* [ABOUT THIS TASK]
Only the lines of the data below from the one with "1267x952 pixels. At" through the one with "The width and height of the screenshot is (819, 420)." are wanted. Repeat them exactly.

PROVIDED RECORDS section start

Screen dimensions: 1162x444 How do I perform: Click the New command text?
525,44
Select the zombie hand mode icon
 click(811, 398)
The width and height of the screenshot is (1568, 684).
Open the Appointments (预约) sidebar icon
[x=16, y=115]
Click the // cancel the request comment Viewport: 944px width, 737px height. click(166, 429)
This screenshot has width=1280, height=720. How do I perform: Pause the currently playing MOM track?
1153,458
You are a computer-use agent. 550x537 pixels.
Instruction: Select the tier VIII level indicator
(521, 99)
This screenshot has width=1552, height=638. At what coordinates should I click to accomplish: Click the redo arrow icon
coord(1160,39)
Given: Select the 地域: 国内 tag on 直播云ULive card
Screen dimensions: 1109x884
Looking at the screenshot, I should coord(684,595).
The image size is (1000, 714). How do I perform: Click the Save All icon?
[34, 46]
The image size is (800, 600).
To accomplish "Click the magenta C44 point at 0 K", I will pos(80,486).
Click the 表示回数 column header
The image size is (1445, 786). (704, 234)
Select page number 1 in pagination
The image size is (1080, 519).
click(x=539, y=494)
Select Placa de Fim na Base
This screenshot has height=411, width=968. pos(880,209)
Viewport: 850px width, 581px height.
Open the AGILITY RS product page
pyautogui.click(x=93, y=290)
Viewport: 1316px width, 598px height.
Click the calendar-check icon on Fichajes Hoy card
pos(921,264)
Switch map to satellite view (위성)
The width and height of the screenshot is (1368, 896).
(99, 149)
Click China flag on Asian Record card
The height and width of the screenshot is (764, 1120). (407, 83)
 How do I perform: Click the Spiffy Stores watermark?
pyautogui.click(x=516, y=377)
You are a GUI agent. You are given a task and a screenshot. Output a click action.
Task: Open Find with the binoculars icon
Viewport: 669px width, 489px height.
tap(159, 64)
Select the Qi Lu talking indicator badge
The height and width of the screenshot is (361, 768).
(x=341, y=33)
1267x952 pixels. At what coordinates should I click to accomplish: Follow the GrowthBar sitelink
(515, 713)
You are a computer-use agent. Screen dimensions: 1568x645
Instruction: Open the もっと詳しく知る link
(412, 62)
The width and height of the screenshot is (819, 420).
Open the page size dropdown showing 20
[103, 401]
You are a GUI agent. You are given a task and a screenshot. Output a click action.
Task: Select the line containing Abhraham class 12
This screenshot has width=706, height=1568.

PROVIDED RECORDS section end

* [OUTPUT OF THE EXERCISE]
1267x952 pixels. At what coordinates should I click to accomplish: Follow the GrowthBar sitelink
(515, 713)
You are a computer-use agent. Screen dimensions: 1568x645
Instruction: Open the もっと詳しく知る link
(412, 62)
The width and height of the screenshot is (819, 420).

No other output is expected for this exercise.